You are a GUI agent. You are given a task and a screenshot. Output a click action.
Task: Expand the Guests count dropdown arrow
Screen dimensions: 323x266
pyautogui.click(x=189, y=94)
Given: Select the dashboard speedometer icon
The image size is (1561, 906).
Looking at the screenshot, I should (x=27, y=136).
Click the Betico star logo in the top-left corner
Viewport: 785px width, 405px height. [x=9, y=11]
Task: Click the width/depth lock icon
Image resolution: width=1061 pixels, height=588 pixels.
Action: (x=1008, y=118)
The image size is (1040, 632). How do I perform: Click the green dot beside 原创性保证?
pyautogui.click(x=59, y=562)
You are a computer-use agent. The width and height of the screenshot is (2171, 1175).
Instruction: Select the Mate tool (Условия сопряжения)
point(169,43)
------
SHORT EXERCISE: Copy all of the records above line for line, changing nothing.

RESULT:
You are a GUI agent. You are given a task and a screenshot. Output a click action.
Task: Expand the Guests count dropdown arrow
Screen dimensions: 323x266
pyautogui.click(x=189, y=94)
Given: Select the dashboard speedometer icon
The image size is (1561, 906).
Looking at the screenshot, I should (x=27, y=136).
Click the Betico star logo in the top-left corner
Viewport: 785px width, 405px height. [x=9, y=11]
Task: Click the width/depth lock icon
Image resolution: width=1061 pixels, height=588 pixels.
Action: (x=1008, y=118)
The image size is (1040, 632). How do I perform: Click the green dot beside 原创性保证?
pyautogui.click(x=59, y=562)
You are a computer-use agent. The width and height of the screenshot is (2171, 1175).
Instruction: Select the Mate tool (Условия сопряжения)
point(169,43)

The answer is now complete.